Kitch, Noga, an RN and senior director of clinical affairs at the Massachusetts Hospital Association, and their team have recently finished conducting interviews with stakeholders in both states. They've sought input from hospital leaders, organizations of nurse executives, state nurses associations, leaders of quality assessment and standards organizations, the Maine Quality Forum, and others. They also have surveyed policymakers in the two states. They will have results to share sometime in early summer 2008.

They plan to answer a number of important questions and gain a better understanding of what it takes to do public reporting of such data, why the states decided to make this information public in the first place, and whether the hospital leaders in both states believe that the public reporting programs have led to improvements in the quality of nursing care and patient outcomes. They also want to be able to measure the effect of public reporting on patient care and safety and assess the burden these programs impose on adopters. "We are looking to see whether there has been a significant change in what hospitals had been doing. Are they spending more time discussing nurse sensitive quality measures as a result of this or are they enacting new initiatives around the specific measures?," says Noga. Noga and Kitch also want to better understand hospital CEO and CNO perceptions about the utility of public reporting and whether they think such data is likely to be used by consumers.
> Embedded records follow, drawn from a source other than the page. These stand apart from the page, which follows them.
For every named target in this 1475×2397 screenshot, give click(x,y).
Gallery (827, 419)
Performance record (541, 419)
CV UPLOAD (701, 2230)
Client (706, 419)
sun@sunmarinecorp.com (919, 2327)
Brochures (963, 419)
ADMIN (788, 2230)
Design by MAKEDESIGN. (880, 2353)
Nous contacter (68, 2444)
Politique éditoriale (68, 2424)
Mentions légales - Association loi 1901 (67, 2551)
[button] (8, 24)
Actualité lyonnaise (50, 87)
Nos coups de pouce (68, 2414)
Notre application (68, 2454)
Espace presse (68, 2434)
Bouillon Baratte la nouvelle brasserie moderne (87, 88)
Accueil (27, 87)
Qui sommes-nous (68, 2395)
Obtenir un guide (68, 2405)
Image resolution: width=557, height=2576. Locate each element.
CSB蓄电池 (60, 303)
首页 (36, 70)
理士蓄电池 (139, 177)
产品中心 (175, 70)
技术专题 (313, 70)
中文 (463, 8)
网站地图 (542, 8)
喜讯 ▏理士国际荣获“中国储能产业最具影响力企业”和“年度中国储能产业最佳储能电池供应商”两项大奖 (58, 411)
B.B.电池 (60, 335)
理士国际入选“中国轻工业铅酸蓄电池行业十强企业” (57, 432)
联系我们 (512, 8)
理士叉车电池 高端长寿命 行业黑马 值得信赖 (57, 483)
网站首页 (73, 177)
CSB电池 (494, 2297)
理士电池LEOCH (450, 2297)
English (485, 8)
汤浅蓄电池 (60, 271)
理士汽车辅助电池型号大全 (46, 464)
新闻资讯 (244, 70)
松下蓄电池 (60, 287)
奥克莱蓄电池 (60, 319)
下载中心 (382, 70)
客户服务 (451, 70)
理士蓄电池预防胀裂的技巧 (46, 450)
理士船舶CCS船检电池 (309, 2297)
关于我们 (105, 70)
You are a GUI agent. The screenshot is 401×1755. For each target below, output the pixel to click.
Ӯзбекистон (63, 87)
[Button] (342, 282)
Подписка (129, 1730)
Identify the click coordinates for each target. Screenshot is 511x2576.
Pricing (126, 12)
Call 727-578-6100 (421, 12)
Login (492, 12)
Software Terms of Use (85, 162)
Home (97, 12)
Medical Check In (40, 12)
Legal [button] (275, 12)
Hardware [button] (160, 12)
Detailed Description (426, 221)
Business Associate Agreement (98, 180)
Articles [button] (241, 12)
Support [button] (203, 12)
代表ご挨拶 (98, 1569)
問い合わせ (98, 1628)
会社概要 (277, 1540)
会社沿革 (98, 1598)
One common thread they have seen is related to what prompted the development of the reporting programs. A key motivation for both states was tied to concern about coming up with the appropriate level of nurse staffing in hospitals and the merits of state-mandated nurse ratios. Many states are facing the same question but there is not enough information or research to support policies mandating a set number of patients per nurse. Being able to measure and report on such things as the prevalence of falls, pressure ulcers, use of restraints, or central line catheter infections, can help hospitals, payors, regulators, and the public both assess and improve the quality of nursing care in their hospitals, says Kitch.